Après un mois de négociations, incluant l’échange de 84 ceintures wampum, le Traité de Niagara fut adopté, prolongeant la chaîne d’argent d’amitié jusqu’au coeur du continent et établissant un lien filial entre le Roi George III et ses descendants et les peuples des Premières Nations de tout le territoire. De nombreuses personnes considèrent ce Traité, et la ceinture wampum échangée à sa création, comme le véritable fondement de ce que l’on appelle aujourd’hui le Canada. Son legs n’est pas un accord écrit, mais plutôt une série de discussions et de débats qui, selon John Borrows, rendaient explicites les principes implicites du document écrit au moyen de formes de communications propres aux Premières Nations, comme la ceinture wampum en tant qu’outil mnémonique. Les documents se présentaient sous forme de wampum plutôt que de parchemins. Les ceintures wampum étaient tissées tant à la demande des délégués autochtones que des délégués non autochtones.

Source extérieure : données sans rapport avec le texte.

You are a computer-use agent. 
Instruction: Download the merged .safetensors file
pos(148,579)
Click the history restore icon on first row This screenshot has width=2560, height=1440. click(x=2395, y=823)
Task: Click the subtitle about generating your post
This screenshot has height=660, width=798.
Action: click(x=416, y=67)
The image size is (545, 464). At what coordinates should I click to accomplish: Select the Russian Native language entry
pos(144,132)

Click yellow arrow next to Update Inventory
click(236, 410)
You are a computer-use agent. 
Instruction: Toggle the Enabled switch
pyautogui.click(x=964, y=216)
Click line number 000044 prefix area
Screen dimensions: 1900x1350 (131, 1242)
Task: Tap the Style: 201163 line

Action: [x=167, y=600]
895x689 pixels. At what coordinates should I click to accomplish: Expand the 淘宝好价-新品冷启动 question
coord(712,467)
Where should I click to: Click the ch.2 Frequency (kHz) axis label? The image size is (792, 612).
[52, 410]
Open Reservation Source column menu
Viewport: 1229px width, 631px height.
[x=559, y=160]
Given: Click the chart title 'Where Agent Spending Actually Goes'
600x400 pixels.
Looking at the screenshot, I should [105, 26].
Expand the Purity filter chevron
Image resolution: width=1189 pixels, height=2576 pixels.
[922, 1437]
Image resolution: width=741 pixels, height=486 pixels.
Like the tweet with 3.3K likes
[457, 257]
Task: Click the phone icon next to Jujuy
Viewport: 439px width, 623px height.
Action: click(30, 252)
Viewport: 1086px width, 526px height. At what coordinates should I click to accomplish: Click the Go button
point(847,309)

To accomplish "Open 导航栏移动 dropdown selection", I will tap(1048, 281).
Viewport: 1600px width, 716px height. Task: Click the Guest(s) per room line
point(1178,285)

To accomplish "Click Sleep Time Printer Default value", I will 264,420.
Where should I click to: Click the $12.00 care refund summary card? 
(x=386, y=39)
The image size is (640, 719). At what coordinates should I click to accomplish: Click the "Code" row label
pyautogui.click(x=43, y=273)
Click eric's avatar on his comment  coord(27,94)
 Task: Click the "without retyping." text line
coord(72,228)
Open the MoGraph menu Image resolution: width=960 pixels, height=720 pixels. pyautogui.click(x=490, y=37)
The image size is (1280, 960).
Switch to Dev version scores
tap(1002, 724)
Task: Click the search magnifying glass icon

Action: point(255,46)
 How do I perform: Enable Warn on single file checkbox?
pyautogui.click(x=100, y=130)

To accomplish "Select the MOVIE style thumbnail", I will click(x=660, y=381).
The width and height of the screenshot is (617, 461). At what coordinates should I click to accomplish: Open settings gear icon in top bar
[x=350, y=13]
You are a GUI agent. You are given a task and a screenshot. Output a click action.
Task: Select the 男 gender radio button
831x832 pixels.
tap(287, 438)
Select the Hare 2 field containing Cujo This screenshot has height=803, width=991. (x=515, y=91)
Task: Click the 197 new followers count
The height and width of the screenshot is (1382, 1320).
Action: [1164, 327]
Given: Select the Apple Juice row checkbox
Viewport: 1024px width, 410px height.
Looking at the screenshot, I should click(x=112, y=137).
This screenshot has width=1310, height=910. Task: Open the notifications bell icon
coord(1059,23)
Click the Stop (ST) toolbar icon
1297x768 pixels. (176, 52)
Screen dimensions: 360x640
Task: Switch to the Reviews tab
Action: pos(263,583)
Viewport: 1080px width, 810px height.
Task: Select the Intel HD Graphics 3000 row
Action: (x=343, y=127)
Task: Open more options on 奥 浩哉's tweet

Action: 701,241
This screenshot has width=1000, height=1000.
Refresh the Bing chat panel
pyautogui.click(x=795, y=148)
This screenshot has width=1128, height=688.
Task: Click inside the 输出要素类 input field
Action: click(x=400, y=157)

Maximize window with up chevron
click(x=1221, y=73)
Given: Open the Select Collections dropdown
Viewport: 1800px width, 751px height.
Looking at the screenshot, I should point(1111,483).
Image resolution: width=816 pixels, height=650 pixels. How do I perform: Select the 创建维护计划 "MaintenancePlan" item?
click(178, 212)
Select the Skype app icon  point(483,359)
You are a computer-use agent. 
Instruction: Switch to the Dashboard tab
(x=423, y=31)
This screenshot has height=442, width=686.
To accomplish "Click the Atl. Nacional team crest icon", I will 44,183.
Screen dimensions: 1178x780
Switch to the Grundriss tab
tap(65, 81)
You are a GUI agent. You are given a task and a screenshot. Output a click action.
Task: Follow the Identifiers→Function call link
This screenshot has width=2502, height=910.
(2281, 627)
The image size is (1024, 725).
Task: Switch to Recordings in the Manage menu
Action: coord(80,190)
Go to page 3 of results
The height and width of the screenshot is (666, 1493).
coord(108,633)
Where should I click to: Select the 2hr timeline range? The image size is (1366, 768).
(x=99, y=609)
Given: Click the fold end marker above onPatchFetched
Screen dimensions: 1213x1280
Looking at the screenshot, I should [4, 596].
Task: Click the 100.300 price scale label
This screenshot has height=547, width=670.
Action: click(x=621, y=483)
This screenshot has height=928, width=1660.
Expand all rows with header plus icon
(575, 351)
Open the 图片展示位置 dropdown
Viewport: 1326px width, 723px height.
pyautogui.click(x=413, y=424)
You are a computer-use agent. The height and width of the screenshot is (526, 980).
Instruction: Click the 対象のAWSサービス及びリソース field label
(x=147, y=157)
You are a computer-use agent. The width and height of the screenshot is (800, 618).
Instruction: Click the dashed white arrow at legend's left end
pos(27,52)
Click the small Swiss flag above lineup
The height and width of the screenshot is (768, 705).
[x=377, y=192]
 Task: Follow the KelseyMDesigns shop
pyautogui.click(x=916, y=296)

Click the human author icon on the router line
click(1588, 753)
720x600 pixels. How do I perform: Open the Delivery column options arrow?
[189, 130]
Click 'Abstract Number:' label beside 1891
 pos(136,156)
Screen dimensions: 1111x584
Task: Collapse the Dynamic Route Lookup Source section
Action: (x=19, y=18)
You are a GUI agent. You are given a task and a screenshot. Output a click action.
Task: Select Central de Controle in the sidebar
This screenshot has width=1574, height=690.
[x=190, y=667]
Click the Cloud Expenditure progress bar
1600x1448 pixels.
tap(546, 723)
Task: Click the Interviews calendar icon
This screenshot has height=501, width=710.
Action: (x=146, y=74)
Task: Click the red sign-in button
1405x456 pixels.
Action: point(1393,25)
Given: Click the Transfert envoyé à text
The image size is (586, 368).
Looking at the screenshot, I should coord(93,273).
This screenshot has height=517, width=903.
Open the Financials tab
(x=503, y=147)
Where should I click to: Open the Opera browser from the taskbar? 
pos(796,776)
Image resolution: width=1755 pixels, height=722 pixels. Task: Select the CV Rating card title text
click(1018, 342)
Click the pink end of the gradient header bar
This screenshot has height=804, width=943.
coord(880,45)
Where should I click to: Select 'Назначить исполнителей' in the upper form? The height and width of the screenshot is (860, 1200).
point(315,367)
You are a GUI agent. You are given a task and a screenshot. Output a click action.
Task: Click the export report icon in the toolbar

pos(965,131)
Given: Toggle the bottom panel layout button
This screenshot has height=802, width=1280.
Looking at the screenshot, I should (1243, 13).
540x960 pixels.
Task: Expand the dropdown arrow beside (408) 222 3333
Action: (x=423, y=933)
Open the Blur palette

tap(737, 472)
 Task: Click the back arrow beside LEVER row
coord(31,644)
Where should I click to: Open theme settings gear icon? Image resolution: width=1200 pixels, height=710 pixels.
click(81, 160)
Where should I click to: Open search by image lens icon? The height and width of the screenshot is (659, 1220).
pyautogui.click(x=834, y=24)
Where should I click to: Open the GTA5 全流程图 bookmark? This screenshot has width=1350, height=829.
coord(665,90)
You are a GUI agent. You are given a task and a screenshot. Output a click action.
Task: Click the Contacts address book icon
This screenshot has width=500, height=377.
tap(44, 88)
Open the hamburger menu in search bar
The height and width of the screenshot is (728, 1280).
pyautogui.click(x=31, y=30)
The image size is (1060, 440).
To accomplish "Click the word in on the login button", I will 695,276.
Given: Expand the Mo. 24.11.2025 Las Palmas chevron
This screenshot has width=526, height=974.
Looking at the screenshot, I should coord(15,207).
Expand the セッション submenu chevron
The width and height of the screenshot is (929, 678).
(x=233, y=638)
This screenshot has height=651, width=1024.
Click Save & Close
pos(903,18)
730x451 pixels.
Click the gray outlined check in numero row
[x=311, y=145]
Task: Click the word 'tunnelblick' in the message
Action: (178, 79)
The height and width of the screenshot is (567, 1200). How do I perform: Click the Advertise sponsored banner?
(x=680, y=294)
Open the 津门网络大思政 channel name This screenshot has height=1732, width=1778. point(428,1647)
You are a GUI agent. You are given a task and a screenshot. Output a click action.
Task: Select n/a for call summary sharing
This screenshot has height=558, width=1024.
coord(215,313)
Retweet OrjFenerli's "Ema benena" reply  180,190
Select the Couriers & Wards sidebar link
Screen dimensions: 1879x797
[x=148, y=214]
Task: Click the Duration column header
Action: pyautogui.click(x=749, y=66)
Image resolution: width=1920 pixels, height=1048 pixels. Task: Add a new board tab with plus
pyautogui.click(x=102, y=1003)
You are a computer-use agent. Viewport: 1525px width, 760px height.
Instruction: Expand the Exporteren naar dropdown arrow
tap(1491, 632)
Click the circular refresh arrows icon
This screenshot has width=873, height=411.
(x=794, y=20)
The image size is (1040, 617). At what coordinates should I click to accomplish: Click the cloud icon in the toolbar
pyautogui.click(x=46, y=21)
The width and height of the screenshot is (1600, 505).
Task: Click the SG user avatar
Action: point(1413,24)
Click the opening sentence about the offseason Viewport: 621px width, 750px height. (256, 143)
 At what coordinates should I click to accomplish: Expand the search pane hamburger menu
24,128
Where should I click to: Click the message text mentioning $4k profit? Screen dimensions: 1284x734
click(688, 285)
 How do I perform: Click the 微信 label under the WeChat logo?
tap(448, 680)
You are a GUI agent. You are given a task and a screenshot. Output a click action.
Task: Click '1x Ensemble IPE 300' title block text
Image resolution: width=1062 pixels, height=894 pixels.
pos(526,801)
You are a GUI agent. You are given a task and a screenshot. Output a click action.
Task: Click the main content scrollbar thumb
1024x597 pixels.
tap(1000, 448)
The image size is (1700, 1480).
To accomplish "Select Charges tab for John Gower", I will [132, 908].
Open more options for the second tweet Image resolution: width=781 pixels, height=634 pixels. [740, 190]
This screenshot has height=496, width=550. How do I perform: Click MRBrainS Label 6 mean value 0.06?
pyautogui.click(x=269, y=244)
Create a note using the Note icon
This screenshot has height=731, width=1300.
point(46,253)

Le Traité de Niagara (comme la plupart des Traités) repose essentiellement sur une relation filiale avec le Souverain. La dynamique créée par ce lien filial entre les Premières Nations et la Couronne doit mettre en valeur les principes de confiance, d’honnêteté et d’honneur. Si l’amour filial fait partie intégrante de la relation issue du Traité, il permet aux parties d’être en désaccord, sans cependant se manquer de respect. À la lumière de ces principes fondamentaux, une relation filiale doit, pour exister, demeurer souple. Au fur et à mesure que surviennent de nouvelles circonstances ou des conflits imprévus, il importe de négocier avec les partenaires du Traité afin d’intégrer ces conflits ou circonstances à la relation.
En tant qu’institution, la Couronne établissait le cadre nécessaire pour que les non-Autochtones puissent établir des liens issus des Traités avec les Premières Nations. C’est grâce à la Couronne, et plus particulièrement sa capacité à représenter les colons eux-mêmes, que les idéaux d’une société non autochtone pouvaient être efficacement traduits.
En tant qu’institution, la « Couronne » reste un terme vague, qui inspire les plus hautes aspirations de la société qu’elle représente, et notamment l’honneur. Comme les Traités, la Couronne existe dans un contexte abstrait qui doit être constamment renouvelé et cultivé par ceux qu’elle entend servir. En effet, l’un des principaux rôles de la Reine (en tant que Reine du Canada) est d’agir en tant que représentante vivante de l’État canadien et de toutes les subtilités qu’il suppose. La Couronne instaure les concepts politiques et juridiques sur lesquels repose la démocratie canadienne, mais elle existe également dans une dimension métaphysique qui englobe une société complexe, pour rendre plus tangibles des histoires, expressions et concepts abstraits.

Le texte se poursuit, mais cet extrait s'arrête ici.